In what falls into the “how does that make any sense” category, our office started receiving courtesy copies of USCIS immigration approval notices instead of the originals a few weeks ago.  Of course, this goes against long-standing USCIS policy, so we looked into it.
It seems USCIS changed their I-797 approval notice policy without prior notification!

USCIS has advised the American Immigration Lawyers Association (AILA) Liaison that the change in processing of I-797 approval notices and the mailing of “courtesy copy” notices to the attorney of record is the result of a planned change in the CLAIMS III management system. AILA Liaison has advised USCIS of the consequences of the processing change and has urged USCIS to return to the prior notification procedure immediately.

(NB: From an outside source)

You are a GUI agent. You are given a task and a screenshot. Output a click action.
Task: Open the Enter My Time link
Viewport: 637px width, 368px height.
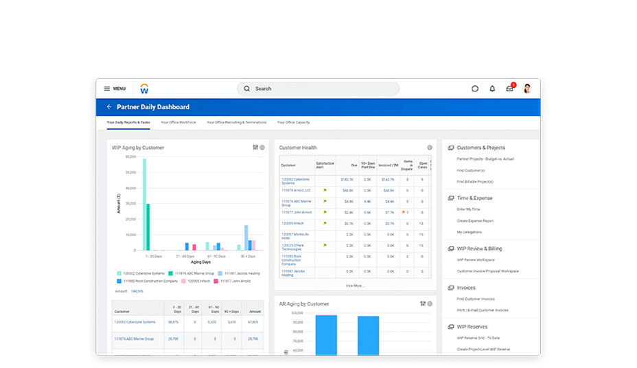pyautogui.click(x=469, y=209)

We think that this is a terrible policy change by USCIS.  By mailing original approval notices that contain important documents such as original I-94 cards to the petitioners, USCIS is further risking that these documents will get lost.  Just think about large employers who have mailrooms filled with mail getting original approval notices for their employees.

Will they get routed to the right person?

What if the employer changes office locations while the petition is pending?  The US Postal Service does not forward immigration mail, so what happens then?  Note this example:

Employer X files an H-1B transfer petition on October 1, 2011.  It remains pending for a few months, during which time the Employer X relocates its primary office.  The H-1B petition is approved on January 1, 2012. Under the old USCIS policy, the I-797 approval notice containing the important I-94 card for the employee would be sent to Employer X’s immigration attorney.  Under current USCIS policy, the I-797 approval notice is sent to Employer X’s old address, and since the Postal Service does not forward USCIS correspondence it is sent back to USCIS.  Without the I-94, how can Employer X complete an I-9 form for the new employee and allow him/her to work?

As you can see, this new USCIS is going to cause all kinds of problems.

Hopefully, USCIS will reverse course and start resending the courtesy copy to the petitioner and the original approval to the attorney-of-record, as it has done in the past.  In the meantime, petitioners should be on the lookout for the original approval notices and immediately notify the attorney-of-record when they receive these documents.